79. The thermal therapy and imaging system according to claim 57, claim 58 or claim 64, characterized in that the parts constituting the casing of the radiofrequency-based 360-degree therapeutic and optical imaging apparatus 200, or the radiofrequency-based 90-degree therapeutic and optical imaging apparatus 220, or the 90-degree therapeutic and optical imaging apparatus using the radiofrequency ablation method and a MEMS mirror 260 are made of a biocompatible material.
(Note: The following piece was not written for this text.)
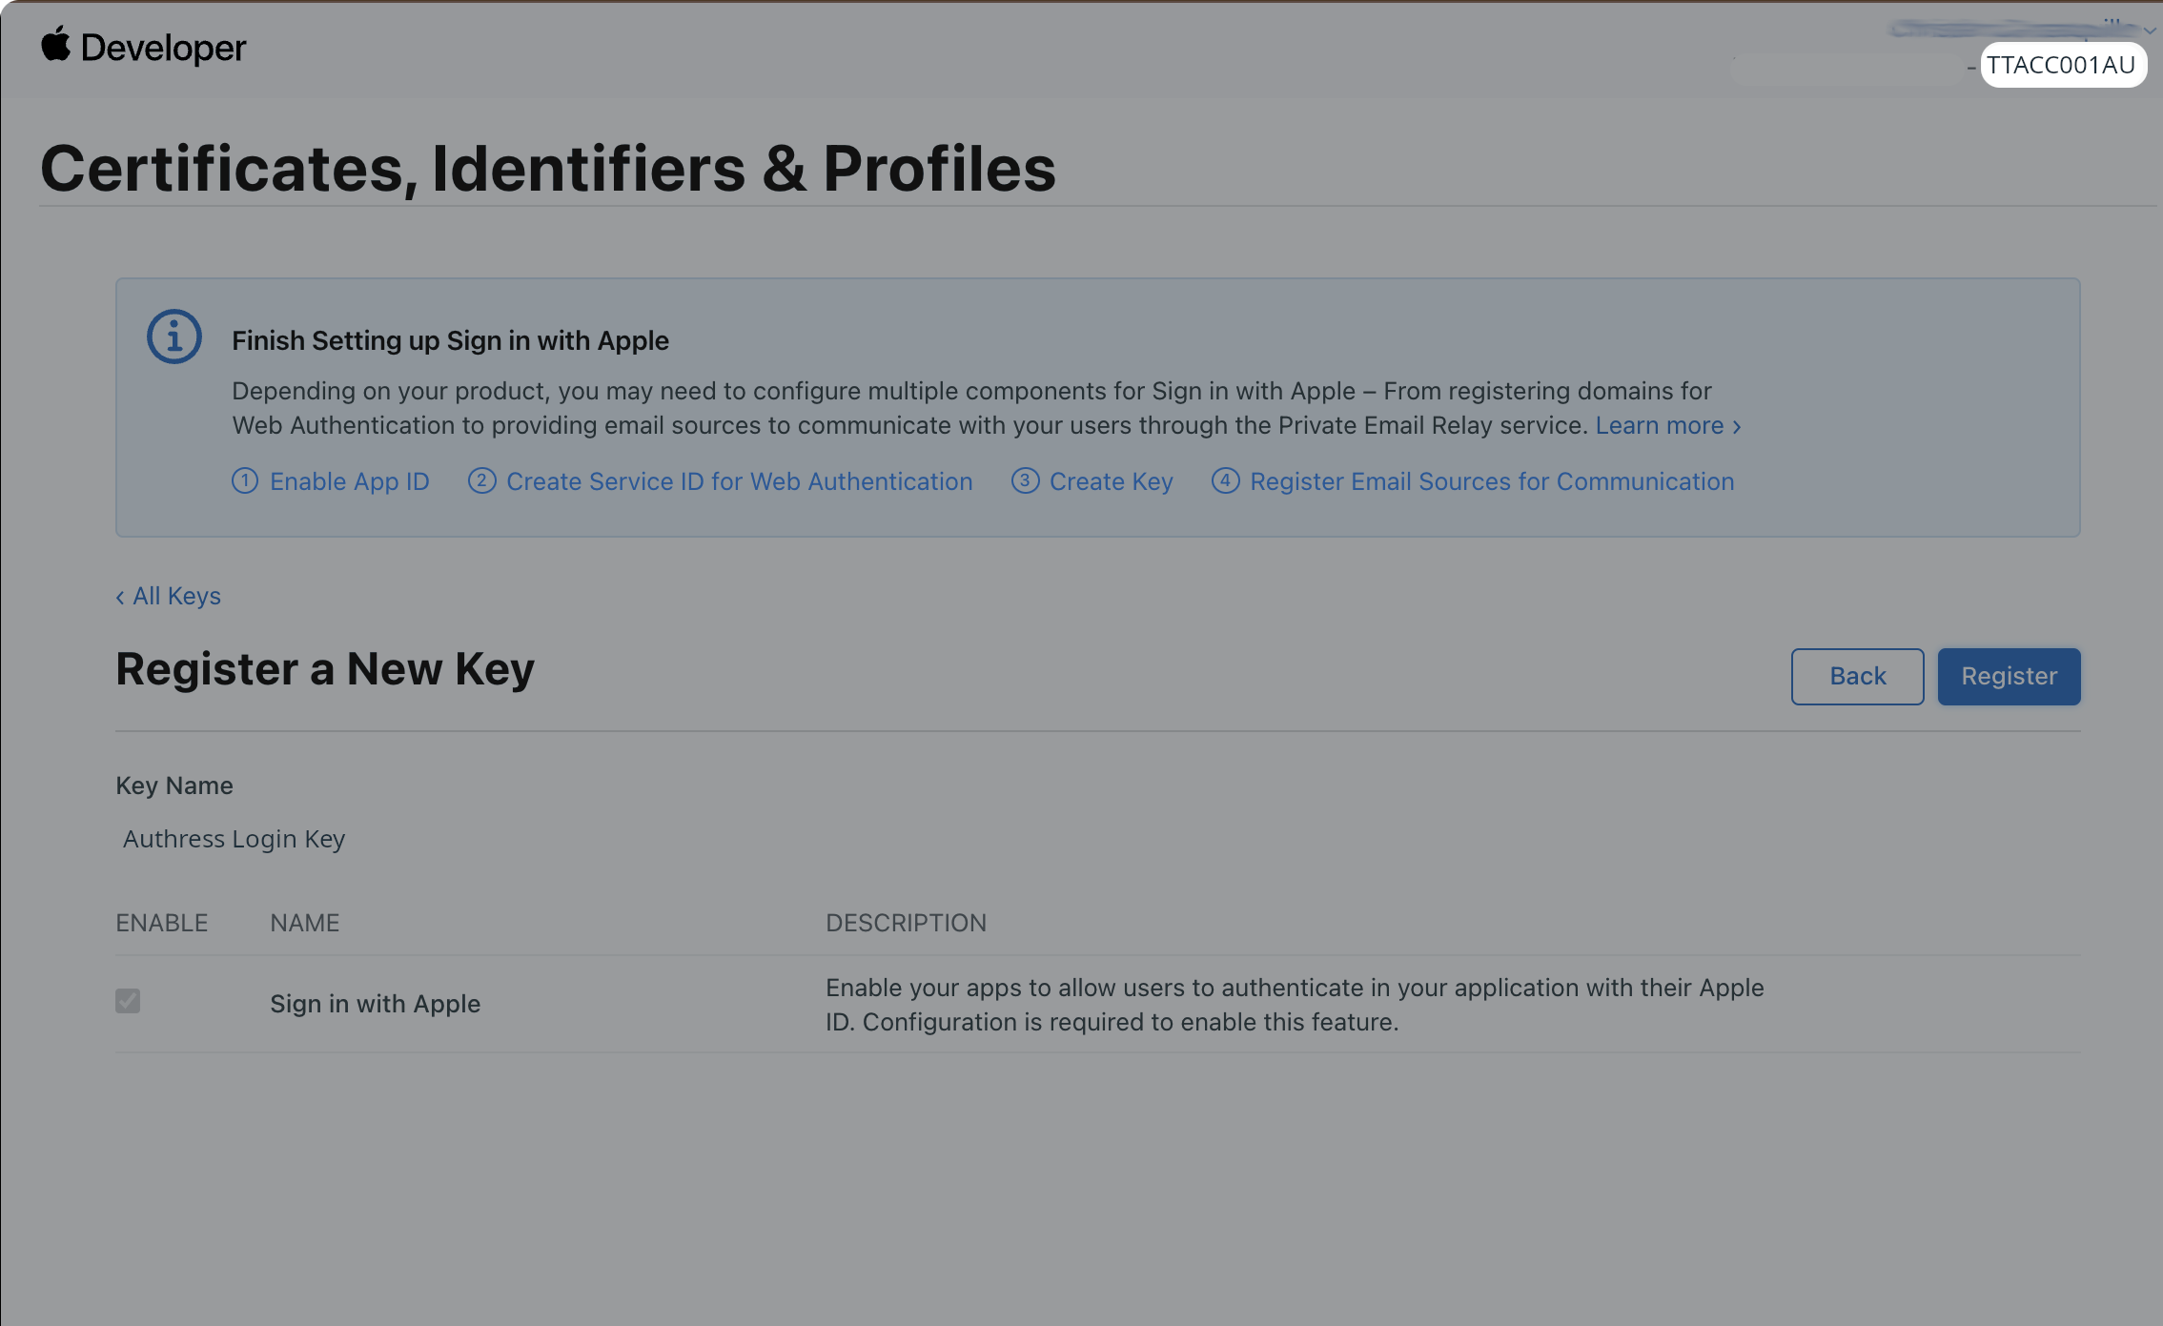
Task: Click the back chevron beside All Keys
Action: click(120, 595)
80. The thermal therapy and imaging system according to claim 57, claim 58 or claim 64, characterized in that the biocompatible material used in the radiofrequency-based 360-degree therapeutic and optical imaging apparatus 200, or the radiofrequency-based 90-degree therapeutic and optical imaging apparatus 220, or the 90-degree therapeutic and optical imaging apparatus using the radiofrequency ablation method and a MEMS mirror 260, or the body with a 360-degree opening 201, or the body with a 90-degree opening 221, or the front cover with a 90-degree opening 172 is transparent and in particularly, has an optical transmittance in the range of 400 nm to 2000 nm.

81. The thermal therapy system according to claim 79 or claim 80, characterized in that the biocompatible material further has a light and workable form which has a high surface hardness, low water absorption and dimensional stability, and is resistant to scratches, chemicals, heat, ultraviolet rays, and atmospheric conditions.